YOUR GOAL —
The lines from the start of the data up to and including the one with "Select the Plastic, Bamboo, Tpr" should be returned exactly, and nothing else.

EXTRACTED DATA —

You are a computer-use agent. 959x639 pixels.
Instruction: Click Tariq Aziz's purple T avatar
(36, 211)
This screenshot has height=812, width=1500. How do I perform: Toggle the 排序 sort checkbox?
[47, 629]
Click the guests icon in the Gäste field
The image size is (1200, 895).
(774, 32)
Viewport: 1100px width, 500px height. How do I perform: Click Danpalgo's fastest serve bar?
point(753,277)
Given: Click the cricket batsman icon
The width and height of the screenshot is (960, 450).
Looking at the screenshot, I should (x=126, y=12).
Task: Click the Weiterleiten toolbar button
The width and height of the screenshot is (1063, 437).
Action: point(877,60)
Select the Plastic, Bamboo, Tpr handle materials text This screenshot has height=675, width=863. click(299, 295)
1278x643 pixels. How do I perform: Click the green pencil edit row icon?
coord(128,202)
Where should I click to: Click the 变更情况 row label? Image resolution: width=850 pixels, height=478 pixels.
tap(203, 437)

ANSWER —
You are a computer-use agent. 959x639 pixels.
Instruction: Click Tariq Aziz's purple T avatar
(36, 211)
This screenshot has height=812, width=1500. How do I perform: Toggle the 排序 sort checkbox?
[47, 629]
Click the guests icon in the Gäste field
The image size is (1200, 895).
(774, 32)
Viewport: 1100px width, 500px height. How do I perform: Click Danpalgo's fastest serve bar?
point(753,277)
Given: Click the cricket batsman icon
The width and height of the screenshot is (960, 450).
Looking at the screenshot, I should (x=126, y=12).
Task: Click the Weiterleiten toolbar button
The width and height of the screenshot is (1063, 437).
Action: point(877,60)
Select the Plastic, Bamboo, Tpr handle materials text This screenshot has height=675, width=863. click(299, 295)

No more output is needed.